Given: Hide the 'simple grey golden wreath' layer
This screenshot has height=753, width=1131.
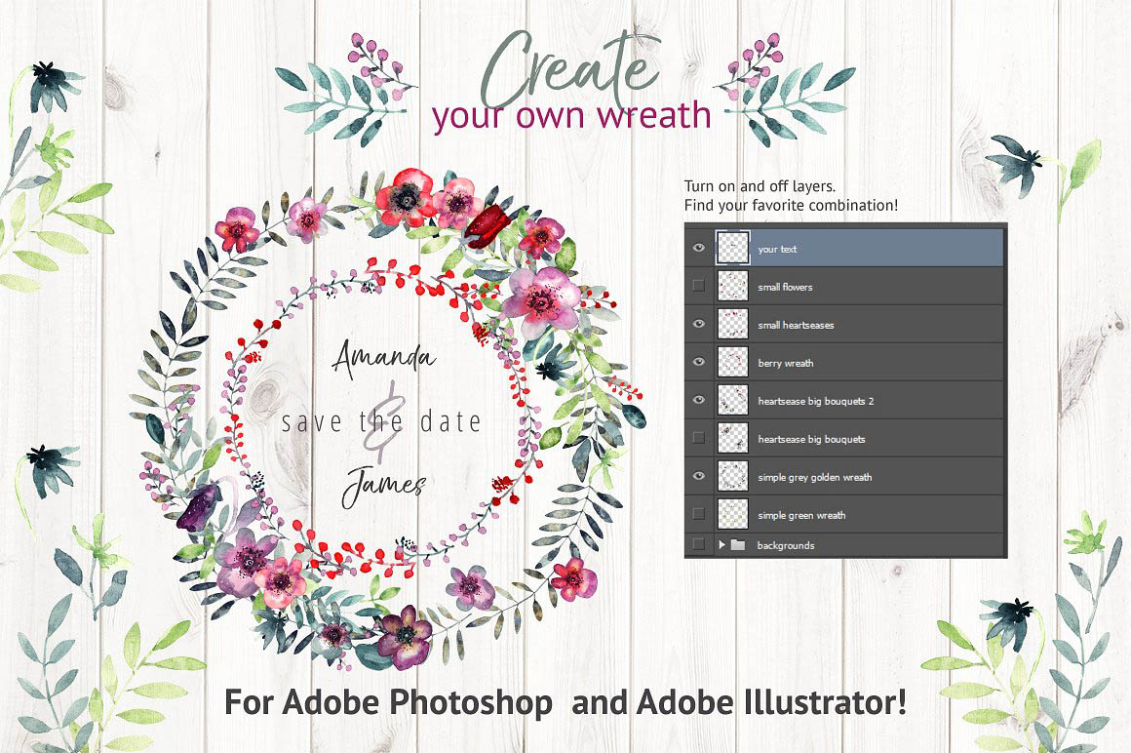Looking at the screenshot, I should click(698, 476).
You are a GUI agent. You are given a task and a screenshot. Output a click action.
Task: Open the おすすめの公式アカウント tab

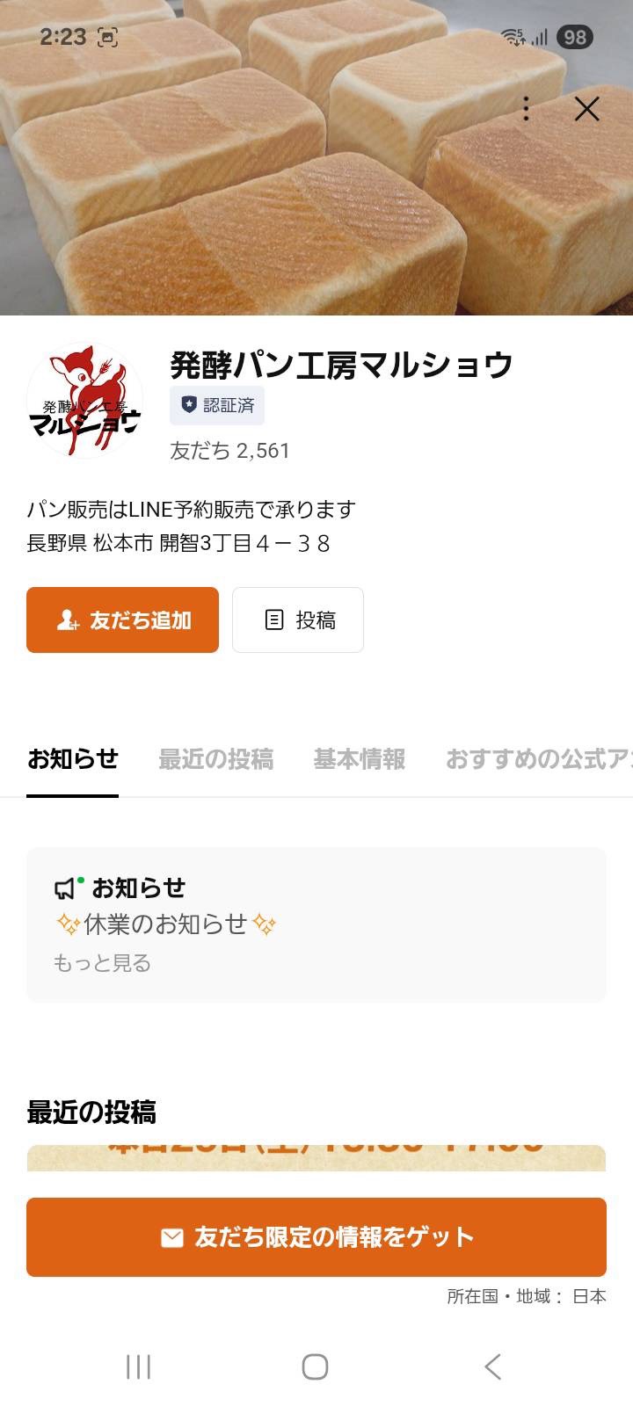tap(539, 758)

☆ ☆ ☆ ☆ ☆

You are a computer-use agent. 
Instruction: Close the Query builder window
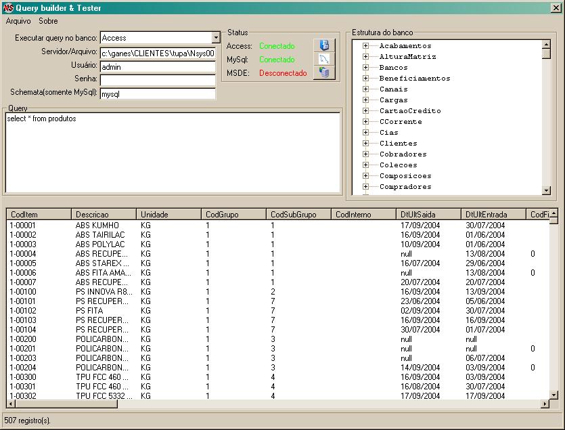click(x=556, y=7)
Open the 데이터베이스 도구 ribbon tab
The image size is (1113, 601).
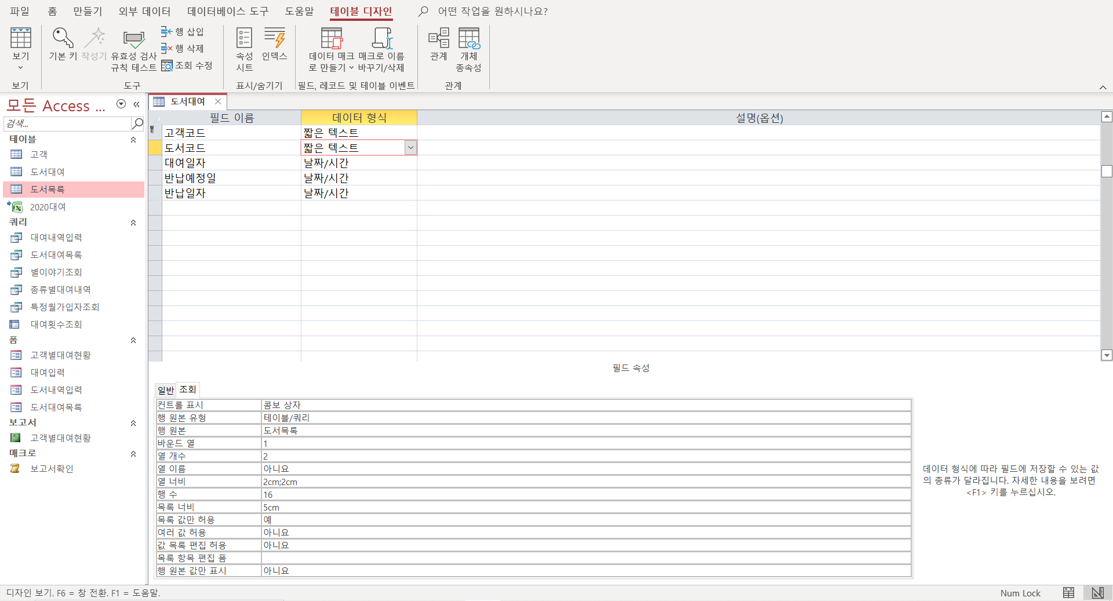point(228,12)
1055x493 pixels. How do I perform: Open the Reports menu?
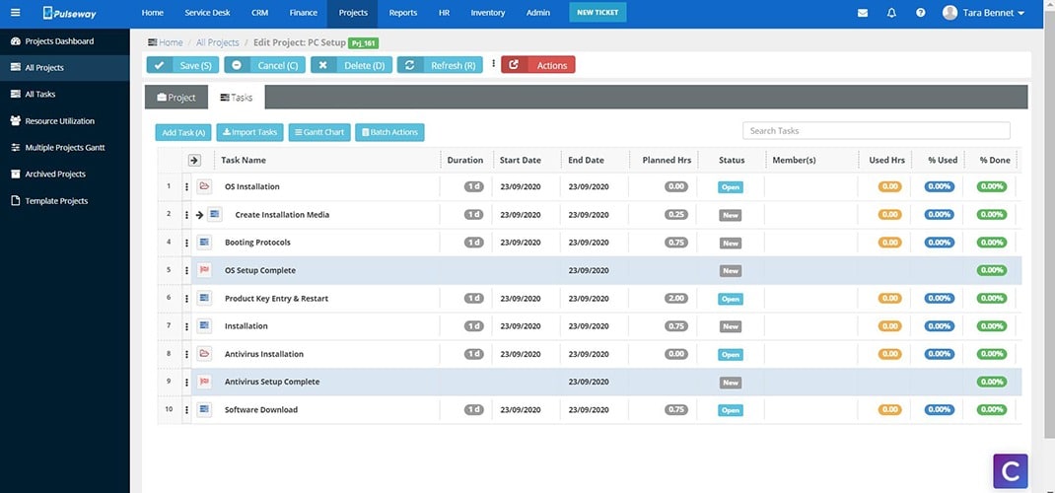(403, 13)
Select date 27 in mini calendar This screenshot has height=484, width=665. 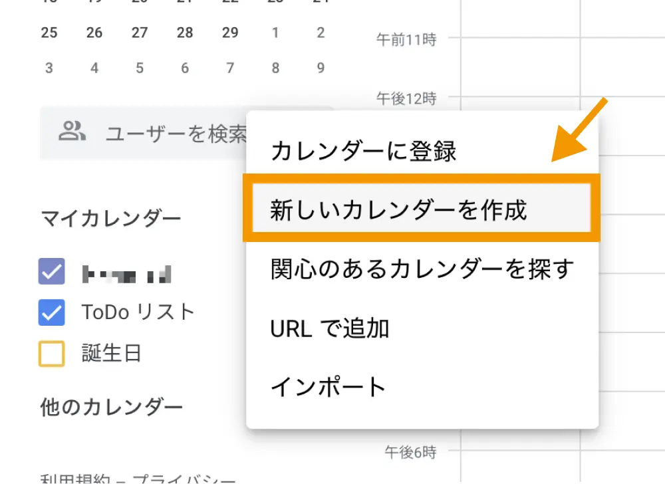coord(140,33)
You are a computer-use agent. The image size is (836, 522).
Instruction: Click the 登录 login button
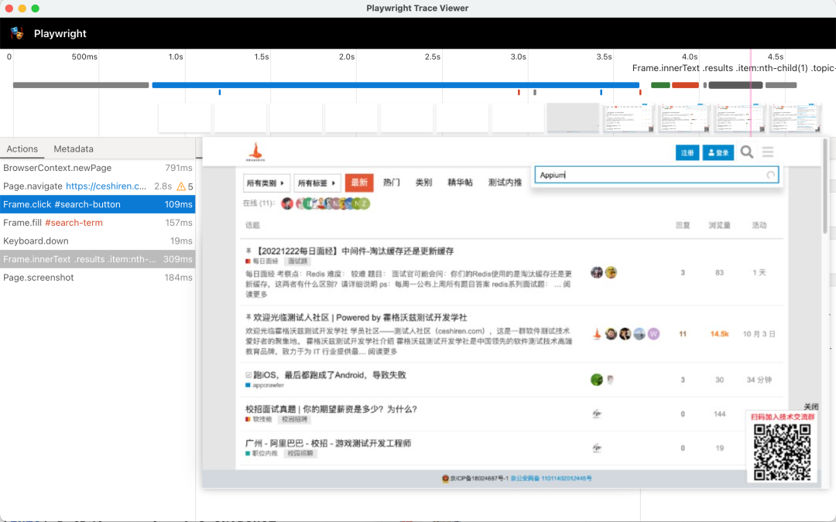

☆ ☆ ☆ ☆ ☆

* [About this task] All lines that hold the word "agent" should be copied from the data.

* [Solution to the problem]
You are a GUI agent. You are given a task and a screenshot. Output a click action.
You are a computer-use agent. 
You are a computer-use agent. The image size is (836, 522).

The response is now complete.